E3 2019: Watch Dogs Has DedSec Saying We Are Legion

Unlike the first two entries with a fully-developed protagonist, Watch Dogs Legion shakes things up by not having a main character. Players will not be controlling a super hacker like Aiden Pearce or Marcus Holloway but instead the focus will be on DedSec as a collective anyone can join to fight the oppressive police state in a dystopian take on post-Brexit London in another Ubisoft game that appears to have strong political overtones despite claims of not trying to make contemporary political statements. The setting for the upcoming sequel is an interesting choice but it’s not the thing that stand out the most in our time with Watch Dogs Legion. That particular honor goes to the ambitious premise of being able to recruit anyone to join DedSec’s legion. This play as anyone approach gives this title a different feel from its predecessors. It sounds like a cool idea in theory while raising questions about how well it actually works in execution.

In Watch Dogs Legion each person has an augmented reality device implanted in their face, doubling as a vehicle for gameplay mechanics while also providing some Black Mirror flavoring. This allows for more detailed scanning of information and data mining of every NPC found in London. On one hand this brings up severe concerns about privacy and likely caused stocks to skyrocket for tech companies that develop software for anonymous browsing but plays a critical role in recruiting people to join DedSec’s cause. Hacking into the entire history of someone will grant the player knowledge about this individual’s general attitude toward DedSec and what some of their pressing problems are. Do they have a friend locked up in jail or do they have any blackmail material floating around on them? If so, the player can help make these problems for the NPCs go away which in turn can make them want to team out with the elite hacking organization.

Aim of the exercise
Write the next part of the Watch Dogs Legion preview, picking up after its final sentence. The entries after this point come from an unrelated source.

Supplied records

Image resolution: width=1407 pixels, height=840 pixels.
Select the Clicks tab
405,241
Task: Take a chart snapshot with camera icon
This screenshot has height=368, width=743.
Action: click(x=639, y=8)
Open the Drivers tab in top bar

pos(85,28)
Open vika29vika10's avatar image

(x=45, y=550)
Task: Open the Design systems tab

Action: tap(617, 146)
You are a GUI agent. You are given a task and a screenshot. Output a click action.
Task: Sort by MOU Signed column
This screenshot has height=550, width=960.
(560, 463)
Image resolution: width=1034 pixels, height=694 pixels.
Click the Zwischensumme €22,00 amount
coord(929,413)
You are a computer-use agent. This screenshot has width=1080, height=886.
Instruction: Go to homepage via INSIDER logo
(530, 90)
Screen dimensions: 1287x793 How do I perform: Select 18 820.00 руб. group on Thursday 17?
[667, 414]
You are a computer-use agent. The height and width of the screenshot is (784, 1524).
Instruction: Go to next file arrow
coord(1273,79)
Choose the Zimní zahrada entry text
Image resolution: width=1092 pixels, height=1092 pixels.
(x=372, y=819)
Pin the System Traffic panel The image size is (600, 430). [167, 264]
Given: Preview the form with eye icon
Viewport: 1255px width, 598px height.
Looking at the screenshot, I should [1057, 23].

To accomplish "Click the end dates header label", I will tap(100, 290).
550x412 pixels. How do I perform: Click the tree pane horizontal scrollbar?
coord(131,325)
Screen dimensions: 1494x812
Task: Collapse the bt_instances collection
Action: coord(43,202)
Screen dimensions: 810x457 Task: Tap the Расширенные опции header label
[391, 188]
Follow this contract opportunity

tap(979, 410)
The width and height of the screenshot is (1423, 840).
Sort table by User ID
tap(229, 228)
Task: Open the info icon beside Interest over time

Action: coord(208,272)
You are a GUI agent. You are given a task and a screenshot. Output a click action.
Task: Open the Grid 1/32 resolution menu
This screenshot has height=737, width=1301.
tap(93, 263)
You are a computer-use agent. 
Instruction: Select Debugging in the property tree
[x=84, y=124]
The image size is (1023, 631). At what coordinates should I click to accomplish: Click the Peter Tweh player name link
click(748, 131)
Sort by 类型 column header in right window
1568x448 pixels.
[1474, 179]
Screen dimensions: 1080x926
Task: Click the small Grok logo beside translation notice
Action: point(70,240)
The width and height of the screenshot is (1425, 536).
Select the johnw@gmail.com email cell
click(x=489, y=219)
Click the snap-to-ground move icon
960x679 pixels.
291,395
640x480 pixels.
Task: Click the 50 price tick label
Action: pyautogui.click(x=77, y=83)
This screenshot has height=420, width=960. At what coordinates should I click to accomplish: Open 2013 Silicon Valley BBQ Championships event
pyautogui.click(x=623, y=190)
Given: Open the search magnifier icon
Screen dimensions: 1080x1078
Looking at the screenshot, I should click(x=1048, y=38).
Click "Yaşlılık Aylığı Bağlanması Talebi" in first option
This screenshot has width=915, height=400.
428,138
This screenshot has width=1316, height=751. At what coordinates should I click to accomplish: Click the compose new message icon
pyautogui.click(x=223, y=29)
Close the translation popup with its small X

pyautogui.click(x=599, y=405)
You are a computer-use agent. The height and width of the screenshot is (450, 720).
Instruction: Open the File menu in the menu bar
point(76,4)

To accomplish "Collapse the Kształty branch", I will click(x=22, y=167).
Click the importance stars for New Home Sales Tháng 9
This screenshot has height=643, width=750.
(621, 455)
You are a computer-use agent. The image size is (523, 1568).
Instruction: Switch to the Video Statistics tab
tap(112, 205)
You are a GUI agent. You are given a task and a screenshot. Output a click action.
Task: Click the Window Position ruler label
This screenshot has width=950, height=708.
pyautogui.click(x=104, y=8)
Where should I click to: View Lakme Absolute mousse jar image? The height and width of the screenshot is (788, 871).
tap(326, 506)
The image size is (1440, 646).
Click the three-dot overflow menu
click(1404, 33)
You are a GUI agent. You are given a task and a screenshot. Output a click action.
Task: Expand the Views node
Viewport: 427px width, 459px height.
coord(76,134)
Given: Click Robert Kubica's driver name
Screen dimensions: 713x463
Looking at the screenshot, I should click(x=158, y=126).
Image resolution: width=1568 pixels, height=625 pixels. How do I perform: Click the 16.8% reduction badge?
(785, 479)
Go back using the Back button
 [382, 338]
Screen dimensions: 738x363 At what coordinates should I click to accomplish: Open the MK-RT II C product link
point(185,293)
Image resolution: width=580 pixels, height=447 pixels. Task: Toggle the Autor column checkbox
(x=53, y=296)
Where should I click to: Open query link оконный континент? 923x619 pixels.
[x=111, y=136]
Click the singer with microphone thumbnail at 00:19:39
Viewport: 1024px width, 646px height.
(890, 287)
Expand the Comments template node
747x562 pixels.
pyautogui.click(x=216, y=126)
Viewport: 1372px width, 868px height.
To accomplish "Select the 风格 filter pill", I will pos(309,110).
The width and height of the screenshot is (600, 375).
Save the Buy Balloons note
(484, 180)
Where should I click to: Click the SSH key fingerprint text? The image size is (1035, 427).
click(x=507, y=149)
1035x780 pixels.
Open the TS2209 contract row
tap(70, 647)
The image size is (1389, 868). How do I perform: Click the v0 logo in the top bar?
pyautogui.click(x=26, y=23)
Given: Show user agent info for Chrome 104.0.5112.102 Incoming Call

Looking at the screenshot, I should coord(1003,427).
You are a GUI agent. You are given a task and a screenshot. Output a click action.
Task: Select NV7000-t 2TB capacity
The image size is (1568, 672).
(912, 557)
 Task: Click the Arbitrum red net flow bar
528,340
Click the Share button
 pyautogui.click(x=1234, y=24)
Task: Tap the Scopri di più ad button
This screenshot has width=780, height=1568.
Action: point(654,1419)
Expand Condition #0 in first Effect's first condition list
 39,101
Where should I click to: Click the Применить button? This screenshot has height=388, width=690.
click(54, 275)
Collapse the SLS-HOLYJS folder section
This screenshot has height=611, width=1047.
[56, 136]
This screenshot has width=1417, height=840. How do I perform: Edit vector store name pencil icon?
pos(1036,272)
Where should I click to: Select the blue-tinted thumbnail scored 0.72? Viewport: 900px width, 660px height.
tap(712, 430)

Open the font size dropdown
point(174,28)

Output of the task
Personal feelings about this approach to gameplay are about as mixed as the idea of a totalitarian government using technology to spy on their citizens being bad while a borderline anarchist organization of hackers accessing personal data of strangers to aid them is a good thing. Ubisoft when to great lengths to give each person in this version of London their own personality and back story, making it so no two people’s experience will be exactly the same. Cutscenes will have different conversations, as each person has different goals, attitudes and motivations for joining DedSec. The different characters are divided into three different classes with different abilities. The most interesting of these abilities is invisibility, where the player can use their implant to make them undetectable for a short time or mess with the implant of neutralized enemies so their allies don’t notice the still body. Going beyond the changes in narrative and controlling multiple people the core gameplay is similar to the previous Watch Dogs titles. The Grand Theft Auto inspired open world gameplay remains intact, where players combine stealth and action based approaches to mission with help from using drones and using their hacking skills to disable cameras or jam enemy weapons. In this regard, fans of the previous entries will feel right at home, which based on our opinions of the first two Watch Dogs is exactly what we were hoping for.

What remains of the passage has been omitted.